Nemi Ashkar, habitante de Iqrit y uno de los pilares del comité que trabaja para lograr el ansiado retorno, podría viajar a Belén para participar en una comida que el Papa compartirá con familias palestinas cristianas.

“El Papa es nuestro mejor canal de comunicación. Si puede hacer presión ante el gobierno israelí tal vez las negociaciones puedan reabrirse”, explica a este semanario.

Pueblo fantasma

El ruido de las campanas de la iglesia y el barullo de la gente saludándose antes de entrar a misa recuerda al bullicio de un pueblo cualquiera. Pero la sensación de vida es ficticia y las familias de Iqrit sólo pueden venir a lo que queda de pueblo para asistir a la misa mensual, enterrar a sus muertos o para alguna celebración excepcional.

“Mi hijo se casará en octubre en la iglesia e intentaremos hacer la fiesta aquí también”, confía Abu Nasser. “Dios mediante”, agrega, prudentemente.

Cerca del templo aún se distingue en el suelo la marca de la antigua calzada y algunos restos de casas, invadidos ya por los árboles y la maleza. Pero los pasos de Abu Nasser llevan sin titubear al lugar donde nació, hoy reducido a una pequeña montaña de piedras sobre la que toma asiento y desde la que pierde su mirada en el frondoso paisaje verde y apacible del norte de Israel.

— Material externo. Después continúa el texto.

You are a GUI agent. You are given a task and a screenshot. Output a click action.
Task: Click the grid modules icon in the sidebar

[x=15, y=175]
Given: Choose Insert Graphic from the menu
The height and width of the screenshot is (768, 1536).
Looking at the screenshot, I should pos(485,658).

“Recuerdo cada casa, cada camino de Iqrit. Para mí, esto no son sólo piedras”, matiza. “Si cuando estoy aquí no visito el lugar donde nací, siento que no he venido”, insiste.

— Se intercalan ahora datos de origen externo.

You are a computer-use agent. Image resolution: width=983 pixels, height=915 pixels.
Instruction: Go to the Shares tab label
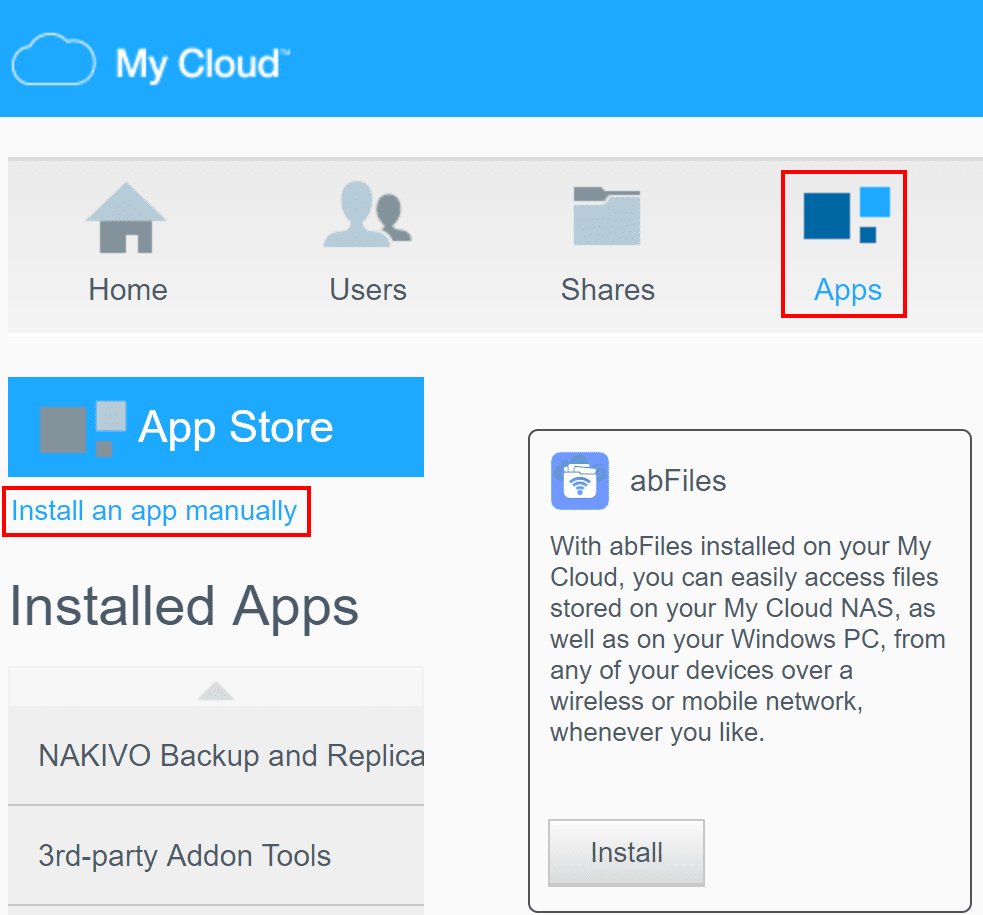[x=608, y=290]
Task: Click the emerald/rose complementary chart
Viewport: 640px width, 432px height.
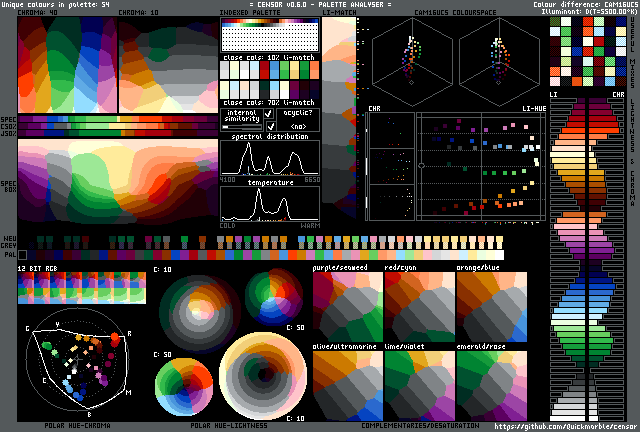Action: point(491,385)

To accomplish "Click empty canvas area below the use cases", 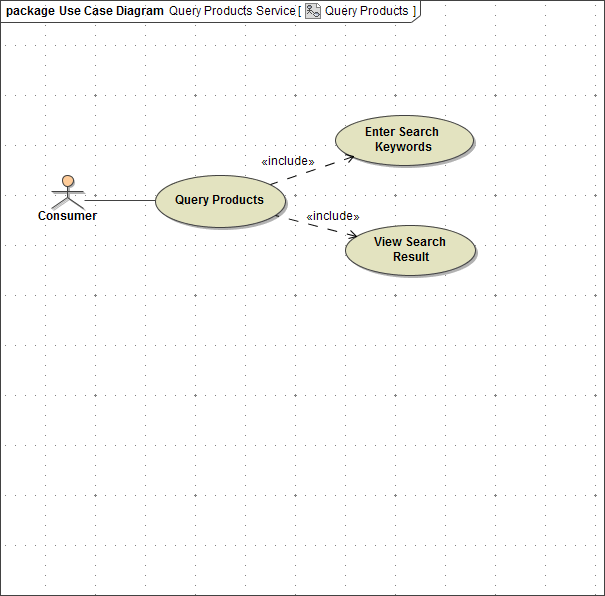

En 1951 el tribunal supremo de Israel emitió una sentencia a favor del retorno de los habitantes de Iqrit, pero una nueva orden de evacuación promulgada por el gobierno impidió su retorno.

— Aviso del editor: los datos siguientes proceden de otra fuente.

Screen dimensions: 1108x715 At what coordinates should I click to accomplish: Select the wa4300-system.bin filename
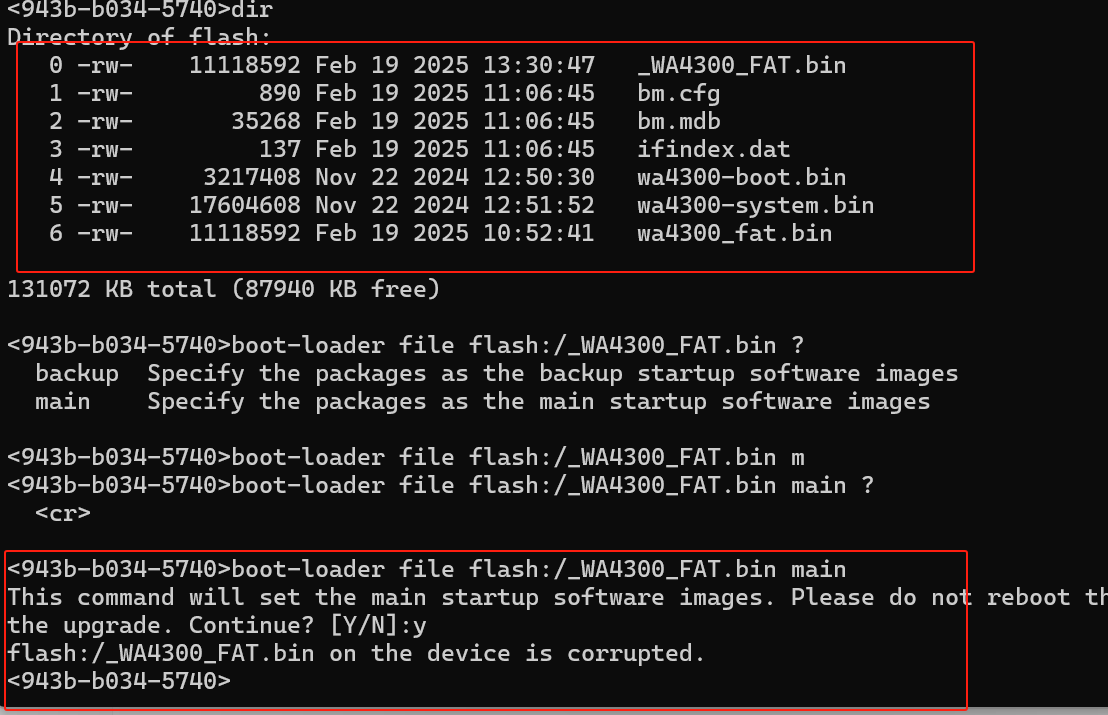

A inicios de los setenta los habitantes del pueblo fueron autorizados a volver únicamente para enterrar a sus muertos, y en 1995 una comisión gubernamental volvió a recomendar el retorno de los habitantes de Iqrit, además de una compensación económica. Pero nada fue hecho y en 2003 el entonces primer ministro de Israel, Ariel Sharon, estimó que el retorno era inviable por razones de seguridad. El caso sigue congelado.

Por ello hace dos años una docena de jóvenes, nietos de los expulsados de 1948, decidieron iniciar su particular retorno y se instalaron discretamente en torno a la iglesia. Todos ellos son árabes-israelíes que viven en ciudades como Haifa o Tel Aviv pero que, escuchando a sus padres y abuelos, aprendieron a soñar con Iqrit y quisieron recuperar un modo de vida basado en los valores tradicionales, en el cultivo de la tierra y el trueque.

Con el tiempo construyeron precarios baños y unos cubículos donde duermen e instalaron placas solares. La mayoría estudia o trabaja en Israel y se organizan en turnos para que Iqrit nunca esté vacío.

La idea romántica de recrear la vida de sus abuelos ha chocado varias veces con el ejército israelí, que ha tirado los árboles que plantan o reducido a escombros sus habitáculos, argumentando que nadie puede instalarse en las ruinas de Iqrit sin una decisión judicial.

“Tratamos de recrear un lugar y una cultura que fueron destruidos y demolidos. Nuestros abuelos eran agricultores y ganaderos que nunca tomaron un arma y que salieron del pueblo convencidos de volver. No es fácil estar aquí y resistir, pero este reto nos hace más fuertes”, explica a Proceso Walaa Sbait, de 27 años.

La misa acaba y frente a la sencilla iglesia, ya pequeña, se colocan varias reproducciones de fotos del pueblo en los cuarenta. Algunos de quienes aparecen en las fotografías aceptaron el dinero que Israel les dio como compensación hace más de 60 años y nunca más se supo de ellos.

“Mi padre recibió varias ofertas para que dejara de reclamar su casa, pero las rechazó. Ni por 10 millones de dólares vendería yo mi tierra. No se puede vender algo que se lleva en el alma”, zanja Abu Nasser.